Pyrantel comes in a few forms. Tablets are available in 22.7 mg and 13.5 mg strengths. There’s also a liquid oral suspension, which is easier to dose for small kittens. The liquid version is sometimes sold under the brand names Strongid or Nemex. Your vet will calculate the right volume or tablet size based on your cat’s current weight.

Kitten Deworming Schedules

Kittens are commonly born with roundworms or pick them up through their mother’s milk within the first days of life. Because of this, the Companion Animal Parasite Council (CAPC) recommends starting deworming at just 2 weeks of age, repeating every 2 weeks until 2 months old, then monthly until 6 months old. After that, quarterly deworming is recommended if the cat isn’t on a year-round broad-spectrum parasite prevention product.

Pyrantel is the go-to drug for this early schedule. PetMD notes that deworming kittens with pyrantel is recommended as early as 3 weeks of age, even in kittens that test negative for parasites and show no symptoms. The reasoning is straightforward: fecal tests can miss infections, and the consequences of untreated roundworms in a tiny kitten (weight loss, diarrhea, intestinal blockage) are far worse than the minimal risk of the drug.

Safety and Side Effects

Pyrantel has one of the widest safety margins of any dewormer. Most cats tolerate it without any noticeable reaction. When side effects do occur, they’re typically mild and gastrointestinal: brief vomiting, loose stool, or reduced appetite for a day. These resolve on their own.

Pyrantel is safe to use during pregnancy and lactation. Veterinarians frequently use it in pregnant and nursing queens specifically to reduce the parasite load that would otherwise pass to kittens. This makes it one of the few drugs routinely given during these sensitive periods.

One Important Drug Interaction

Pyrantel should not be given alongside piperazine, another older deworming drug. The two medications work in opposite ways on worm muscles: pyrantel causes contraction and paralysis, while piperazine causes relaxation. Given together, they cancel each other out, and neither one works effectively. This interaction is well documented and is the main drug combination to avoid. If your cat has been given any other dewormer recently, let your vet know before adding pyrantel.

When Pyrantel Isn’t Enough

If your cat has a mixed parasite infection, pyrantel alone won’t cover everything.
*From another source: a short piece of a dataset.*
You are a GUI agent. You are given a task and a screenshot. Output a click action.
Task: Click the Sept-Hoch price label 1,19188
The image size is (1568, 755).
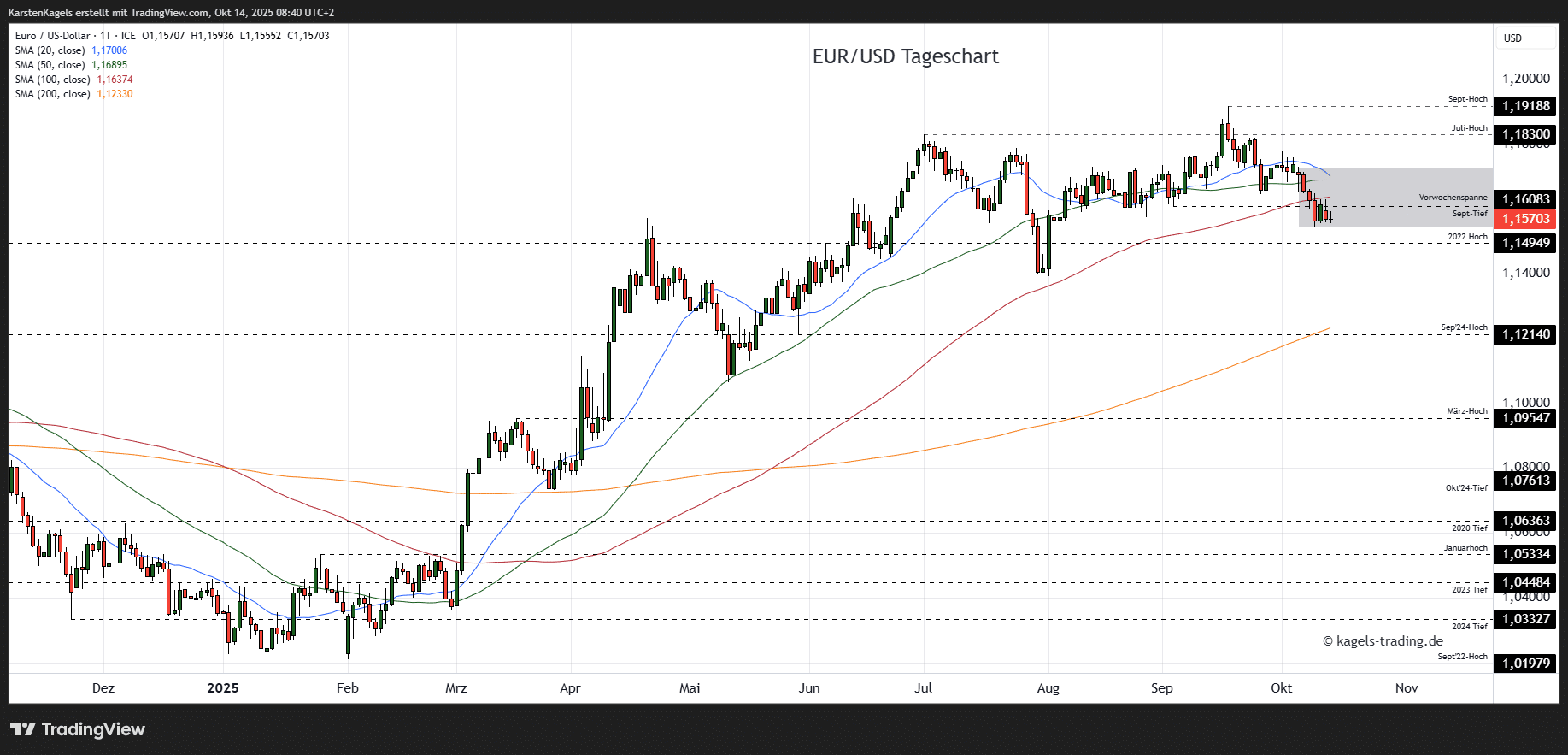(x=1526, y=106)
Tapeworms are the most common gap. Cats that hunt or have fleas are especially prone to tapeworms, which need praziquantel to treat. For whipworms or giardia, fenbendazole (Panacur) is the usual choice. Many vets will use a combination product or prescribe multiple drugs depending on what shows up on a fecal exam.

For cats with confirmed roundworm or hookworm infections and no other parasites, pyrantel is effective, inexpensive, and well tolerated. It’s been a staple of shelter medicine and veterinary practice for decades precisely because it does its narrow job reliably with very little risk.